Publié le par Jihad WACHILL

SANS-PAPIERS : Dès janvier, l’association sera mise en concurrence avec toute « personne morale ». Principaux critères du gouvernement : le prix et la discrétion.

« État recherche intervenants pour assistance juridique auprès d’étrangers en centre de rétention. Postes à pourvoir dès janvier 2009. » Voici, en substance, l’appel d’offres publié le 2 septembre au Journal officiel (JO) par le ministère de l’Immigration. Contestataires s’abstenir. Cette annonce, qui fait suite à un décret adopté en toute discrétion le 22 août, met fin à un accord de plus de vingt ans.

Depuis 1985 en effet, la CIMADE était la seule association habilitée à intervenir dans les centres de rétention administrative (CRA) et les locaux de rétention (LRA), par le biais de conventions signées avec l’État. En 2003, cette mission était devenu un marché public, en application d’une réglementation européenne. Et le second contrat triennal de l’association, qui expirera en décembre 2008, ne sera pas renouvelé.

L’association oecuménique se dit « stupéfaite » de cette décision, même si elle avait déjà émis des craintes sur l’avenir de ses missions. « On avait entendu dire que notre parole publique et nos témoignages agaçaient le gouvernement », explique Laurent Giovannoni, son secrétaire général. Avant l’incendie du CRA de Vincennes, le dimanche 22 juin, l’association n’avait cessé de tirer la sonnette d’alarme, comme elle le fait depuis pour le centre du Mesnil-Amelot (lire notre édition du 22 juillet).

Les associations de soutien aux sans-papiers se disent surtout inquiètes de nouvelles règles qui « portent une atteinte majeure aux droits des étrangers et au rôle des associations ». « Cette mesure hostile démontre une volonté de remettre en cause une mission d’aide aux étrangers  », poursuit Laurent Giovannoni. Car le décret du 22 août présente des changements d’importance dans les règles d’accompagnement des étrangers en rétention.

D’abord, il introduit la possibilité qu’« une ou plusieurs personnes morales » exercent la « mission d’informer les étrangers et de les aider à exercer leurs droits ». Le terme « association » ne figure même plus dans l’appel d’offres.
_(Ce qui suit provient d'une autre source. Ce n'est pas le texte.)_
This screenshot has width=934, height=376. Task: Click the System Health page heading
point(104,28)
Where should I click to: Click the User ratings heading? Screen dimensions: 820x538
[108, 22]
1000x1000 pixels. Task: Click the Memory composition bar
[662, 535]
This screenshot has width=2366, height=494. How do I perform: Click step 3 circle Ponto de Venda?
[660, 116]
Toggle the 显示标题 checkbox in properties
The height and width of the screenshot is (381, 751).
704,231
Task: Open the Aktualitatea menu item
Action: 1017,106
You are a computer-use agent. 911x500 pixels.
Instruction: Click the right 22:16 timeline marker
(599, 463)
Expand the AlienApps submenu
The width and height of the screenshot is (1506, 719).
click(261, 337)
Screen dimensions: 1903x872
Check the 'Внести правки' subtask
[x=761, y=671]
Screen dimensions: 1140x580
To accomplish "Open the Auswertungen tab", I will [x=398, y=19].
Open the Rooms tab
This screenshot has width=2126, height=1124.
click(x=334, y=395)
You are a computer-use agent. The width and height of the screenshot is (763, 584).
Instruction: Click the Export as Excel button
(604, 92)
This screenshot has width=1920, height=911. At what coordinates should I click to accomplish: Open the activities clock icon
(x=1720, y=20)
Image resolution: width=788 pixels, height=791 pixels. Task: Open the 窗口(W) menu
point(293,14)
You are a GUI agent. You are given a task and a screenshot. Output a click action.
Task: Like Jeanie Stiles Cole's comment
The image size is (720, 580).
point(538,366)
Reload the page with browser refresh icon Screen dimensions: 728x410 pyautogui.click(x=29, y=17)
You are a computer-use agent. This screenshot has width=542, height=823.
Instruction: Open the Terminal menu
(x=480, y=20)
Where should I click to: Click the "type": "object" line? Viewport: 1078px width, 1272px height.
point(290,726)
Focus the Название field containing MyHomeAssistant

Deuxièmement, les trente CRA qui seront en activité (contre vingt-sept actuellement) seront répartis en « huit lots ». « Le ministère de l’Immigration semble engager un processus de démantèlement de toute possibilité sérieuse d’accompagnement et de défense des droits des étrangers en rétention  », accuse la CIMADE.

Plus grave encore, l’une des clauses de sauvegarde mentionne que l’intervenant en rétention « s’engage à respecter une stricte neutralité au regard des situations individuelles rencontrées, dans ses publications, ses communications publiques ou dans le cadre de l’exercice de sa profession ». Le non-respect de cette clause pourra être invoqué par le ministère de l’Immigration pour résilier la convention. Et Laurent Giovannoni de dénoncer une volonté de « limiter au maximum le témoignage public » : « Silence dans les rangs ! », résume- t-il.

Les postulants ont jusqu’au 22 octobre, à 17 heures, pour répondre à cet appel d’offres. Le ministère, qui aurait déjà pris contact avec de nombreuses associations, a défini plusieurs critères pour les départager. Outre un « minimum de connaissances juridiques  » et « la maîtrise de l’anglais », le principal reste, de l’aveu même de l’administration, le « prix de la prestation  », qui comptera, à hauteur de 40 %, dans la décision finale. Pour l’instant, la CIMADE refuse de postuler, attendant de rencontrer Brice Hortefeux afin qu’il s’explique sur ces textes, contraires à ses engagements.